JCMiles · 2020-02-20T14:26:05Z

@egonina
following your implementation applied to sac agent example v2 I get this error

Traceback (most recent call last):

File "/home/user/test_agent/train/module.py", line 321, in train_step
experience = eager_utils.get_next(iterator)
File "/home/user/.local/lib/python3.6/site-packages/tf_agents/utils/eager_utils.py", line 638, in get_next
return iterator.get_next()
File "/home/user/.local/lib/python3.6/site-packages/tensorflow_core/python/distribute/input_lib.py", line 306, in get_next
global_has_value, replicas = _get_next_as_optional(self, self._strategy)
File "/home/user/.local/lib/python3.6/site-packages/tensorflow_core/python/distribute/input_lib.py", line 223, in _get_next_as_optional
reduce_util.ReduceOp.SUM, worker_has_values, axis=None)
File "/home/user/.local/lib/python3.6/site-packages/tensorflow_core/python/distribute/distribute_lib.py", line 808, in reduce
return self._extended._reduce(reduce_op, value) # pylint: disable=protected-access
File "/home/user/.local/lib/python3.6/site-packages/tensorflow_core/python/distribute/distribute_lib.py", line 1449, in _reduce
device_util.current() or "/device:CPU:0"))[0]
File "/home/user/.local/lib/python3.6/site-packages/tensorflow_core/python/distribute/mirrored_strategy.py", line 736, in _reduce_to
reduce_op, value, destinations=destinations)
TypeError: reduce() missing 1 required positional argument: 'per_replica_value'

egonina · 2020-02-20T19:20:04Z

@anj-s , can you PTAL at this use of DistributionStrategy?

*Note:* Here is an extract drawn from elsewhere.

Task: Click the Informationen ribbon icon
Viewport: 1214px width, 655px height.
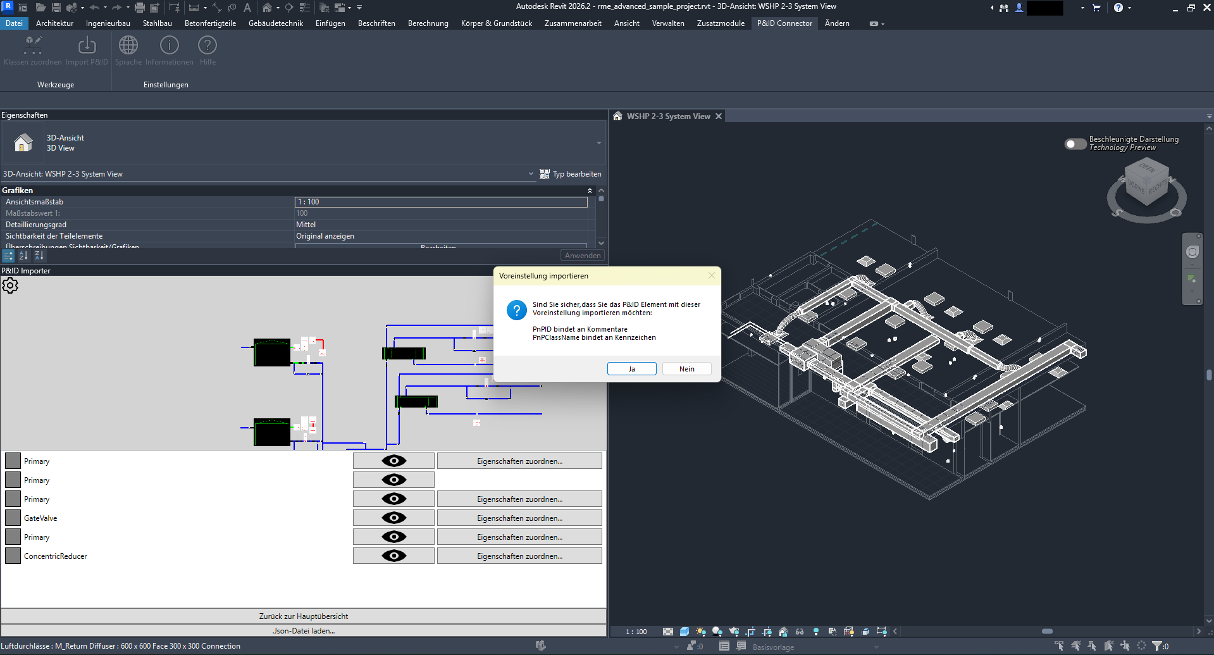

Thanks!

anj-s · 2020-03-02T18:57:15Z

From the error message it looks like we are not populating a field which indicates if there is data remaining in the dataset(that has not been processed yet). Given this is a single machine MirroredStrategy example I am not sure why we would not have populated this field. I need a reproducible example to dig into this.

@JCMiles @egonina Can you provide me with a reproducible example?

JCMiles · 2020-03-02T21:28:14Z

just add @egonina implementation to agents/sac/examples/v2/train_eval_rnn.py

wsun66 · 2020-03-03T23:33:43Z

I've made the train_eval.py work on multiple GPUs. Attached is the source code. Hope it help
train_eval_strategy.zip

JCMiles · 2020-03-04T23:52:31Z

Hi,
I tested @wsun66 on train_eval.py and worked fine. The key is to place the replay buffer and the dataset outside the mirrored strategy scope under the cpu.
But when I try to implement the same on train_eval_rnn.py I get this error.
Like the previous one a parameter is missing.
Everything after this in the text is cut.